** Start **

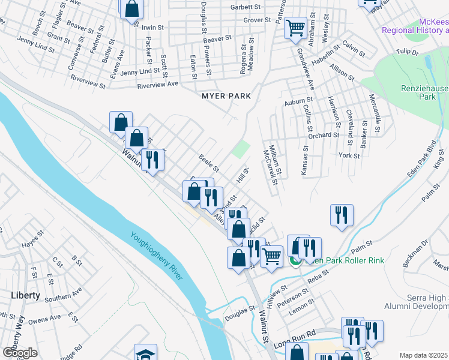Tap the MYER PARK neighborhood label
pos(226,96)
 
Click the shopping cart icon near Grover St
pos(295,28)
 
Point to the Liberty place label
pos(25,295)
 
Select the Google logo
pos(20,352)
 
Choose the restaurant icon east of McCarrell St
pos(342,215)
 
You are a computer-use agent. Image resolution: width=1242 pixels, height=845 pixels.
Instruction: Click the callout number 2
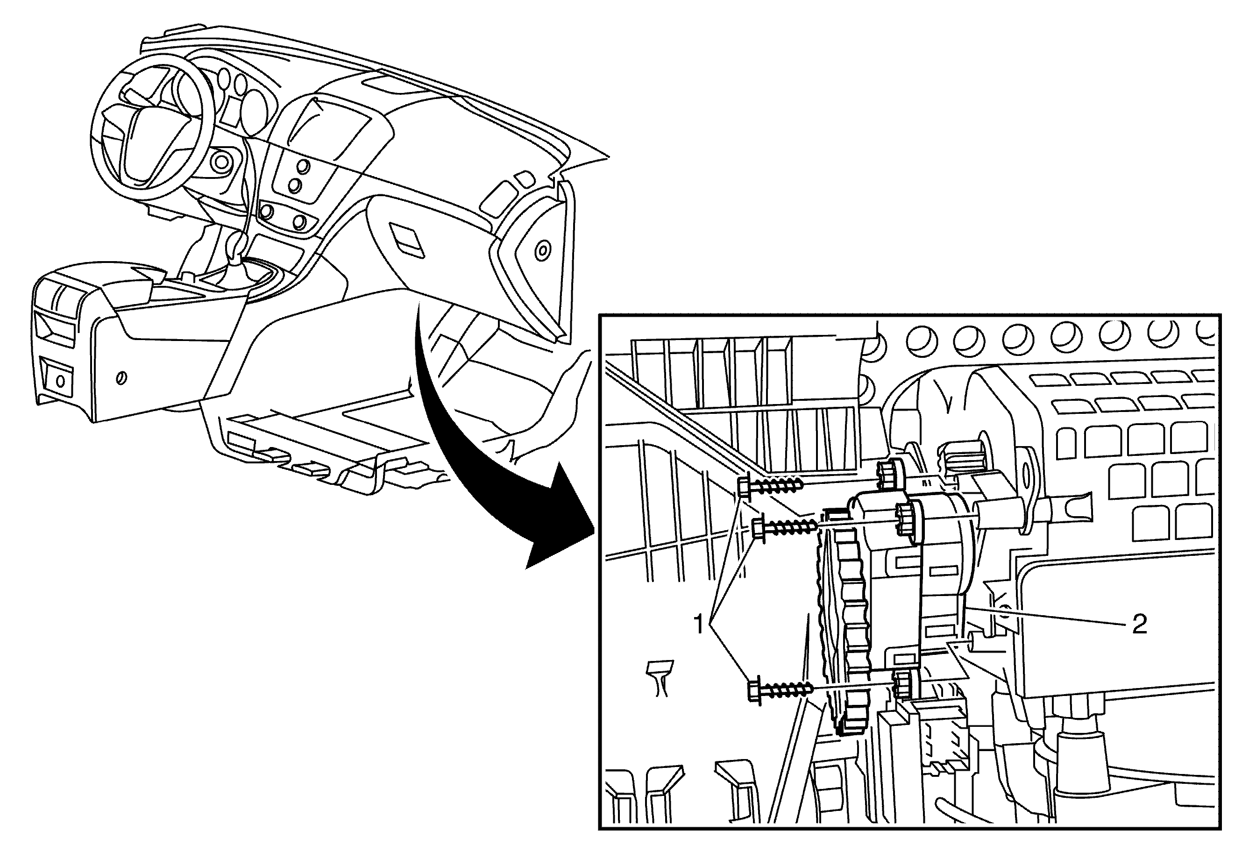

** End **

Which lines of the records contain the string "icon"? Report each of them in full.

## [Response]
Click the shopping cart icon near Grover St
Choose the restaurant icon east of McCarrell St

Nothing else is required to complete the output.